- [WHAT YOU NEED TO DO]: Your answer should repeat every line of the records below in which the word "computer" appears.

________________

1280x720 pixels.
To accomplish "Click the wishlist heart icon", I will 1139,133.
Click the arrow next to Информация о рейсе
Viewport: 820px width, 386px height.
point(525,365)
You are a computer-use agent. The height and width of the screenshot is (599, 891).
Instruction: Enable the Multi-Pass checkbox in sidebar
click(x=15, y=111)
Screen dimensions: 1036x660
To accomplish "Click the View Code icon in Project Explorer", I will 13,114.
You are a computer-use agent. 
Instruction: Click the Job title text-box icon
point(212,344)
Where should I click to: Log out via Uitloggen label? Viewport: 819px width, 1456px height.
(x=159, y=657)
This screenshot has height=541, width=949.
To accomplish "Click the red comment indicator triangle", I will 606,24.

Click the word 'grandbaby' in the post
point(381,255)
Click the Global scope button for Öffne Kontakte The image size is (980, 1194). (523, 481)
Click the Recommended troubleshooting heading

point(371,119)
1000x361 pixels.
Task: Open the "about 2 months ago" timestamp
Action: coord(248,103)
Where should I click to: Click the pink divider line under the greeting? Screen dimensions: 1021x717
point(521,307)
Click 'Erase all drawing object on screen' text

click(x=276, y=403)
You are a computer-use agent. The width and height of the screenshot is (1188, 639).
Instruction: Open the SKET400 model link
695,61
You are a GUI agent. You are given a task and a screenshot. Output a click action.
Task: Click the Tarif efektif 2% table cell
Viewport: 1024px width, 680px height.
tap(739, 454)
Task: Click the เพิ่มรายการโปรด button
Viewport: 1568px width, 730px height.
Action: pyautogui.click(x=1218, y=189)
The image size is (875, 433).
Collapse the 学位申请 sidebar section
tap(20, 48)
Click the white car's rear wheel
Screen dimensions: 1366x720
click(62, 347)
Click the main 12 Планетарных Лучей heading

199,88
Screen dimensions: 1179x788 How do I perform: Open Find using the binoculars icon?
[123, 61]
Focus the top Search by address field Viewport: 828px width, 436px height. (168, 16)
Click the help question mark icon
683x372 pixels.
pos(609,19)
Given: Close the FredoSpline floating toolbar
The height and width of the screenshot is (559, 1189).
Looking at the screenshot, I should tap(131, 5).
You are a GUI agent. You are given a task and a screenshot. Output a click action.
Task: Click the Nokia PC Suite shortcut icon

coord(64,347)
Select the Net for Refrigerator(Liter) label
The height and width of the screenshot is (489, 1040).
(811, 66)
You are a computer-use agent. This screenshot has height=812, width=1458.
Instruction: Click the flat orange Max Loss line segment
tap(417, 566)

________________

- [REPLY TO THE EXERCISE]:
You are a computer-use agent. The height and width of the screenshot is (599, 891).
You are a computer-use agent. 
You are a computer-use agent. The width and height of the screenshot is (1188, 639).
You are a computer-use agent. This screenshot has height=812, width=1458.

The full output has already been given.